Posts Tagged leeks
Wednesday, July 11, 2012
By: Dr. David Jockers
(NaturalNews) Our ancestors’ utilized probiotic enriched foods on a regular basis. This was necessary as a means of food preservation without the advent of refrigeration. Many ancient medicine men and physicians began utilizing them to treat certain ailments. Probiotic enriched foods are one of the most important attributes of a healthy diet and lifestyle.
In the early 20th century, Nobel Prize winning scientist Ilya Ilyich Mechinikov attributed the remarkable health of a group of Bulgarian people to their daily consumption of probiotic enriched foods. He named the unique bacterial species that made up much of their fermented products Lactobacillus bulgaricus. He theorized that probiotic bacteria could have a much greater impact on human health than the much feared pathogenic strains of bacteria.

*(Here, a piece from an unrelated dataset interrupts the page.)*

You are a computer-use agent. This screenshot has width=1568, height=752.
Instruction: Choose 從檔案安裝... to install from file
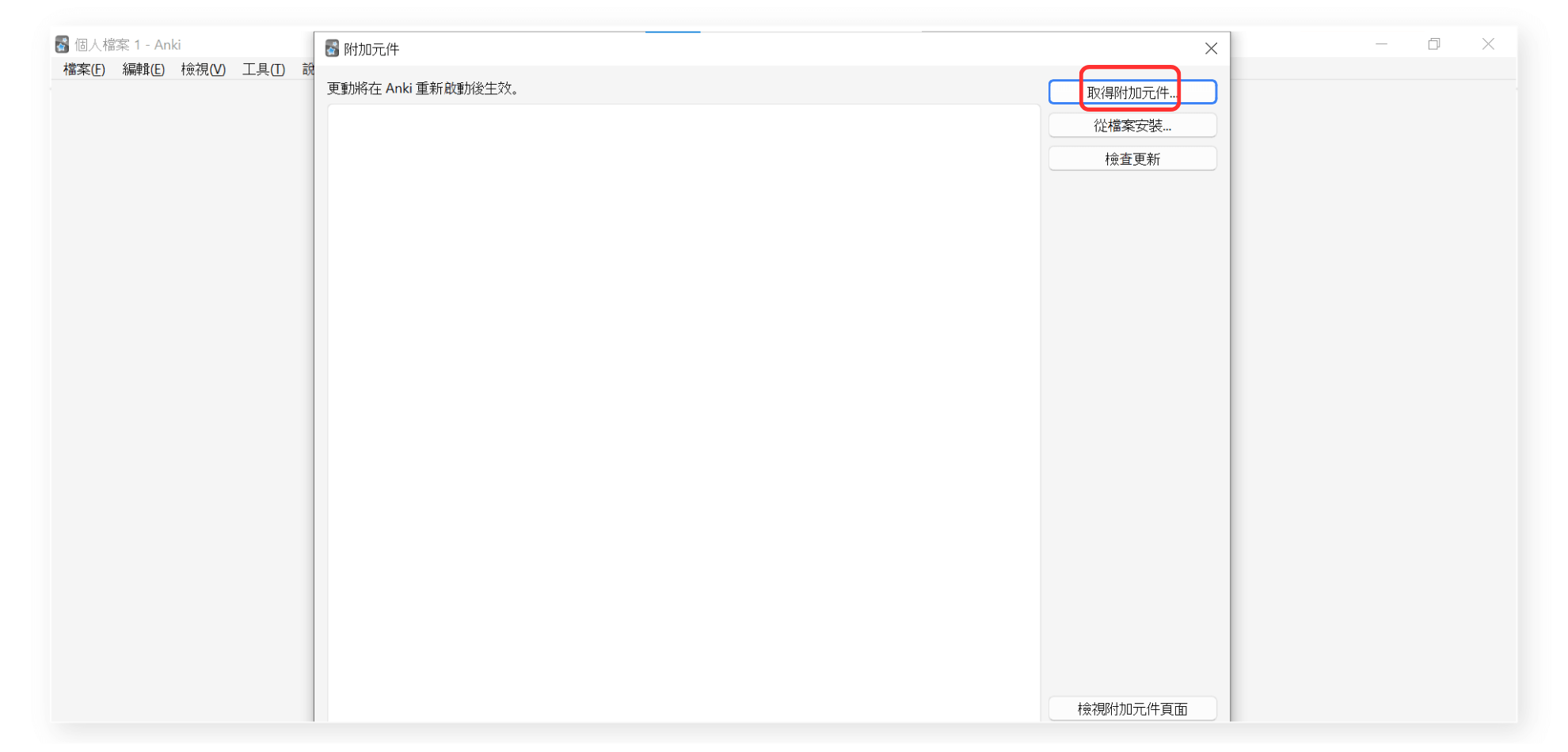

Every culture around the world had their own unique fermented foods. The Europeans used cabbage, beets and cucumbers to make foods like sauerkraut, kvass and pickles. The Koreans made a spiced, fermented cabbage they called kimchi. The Asians fermented soy to form products such as tempeh, miso and natto. They also created a fermented drink called Kombucha. Many different cultures also made their own fermented sourdough style breads.
Traditional fermented foods
Sauerkraut is made by fermenting cabbage often times in vinegar. Raw cabbage naturally has probiotics and enzymes that are exponentially multiplied during the fermentation period. Fresh (not canned) sauerkraut is a fantastic source of living enzymes and active lactobacillus and pediococcus strains of probiotics.
Kimchi is most commonly made with Chinese cabbages. There are many other variations of kimchi using cucumbers, eggplants, leeks, radishes, & other seasonal veggies. Often times these are prepared with a combination of fermented veggies that give it unique antioxidants, live enzymes and the special organism lactobacillus kimchi among others.
Fermented soy comes in three major forms: miso, tempeh and natto. Miso and tempeh often incorporate brown rice and barley fermentation with two unique probiotic yeast species. These yeasts enhance the bioavailability of the amino acids and produce high amounts of B vitamins. The bacillus subtilis bacterium is used to produce natto which is rich in proteolytic enzymes and vitamin K2.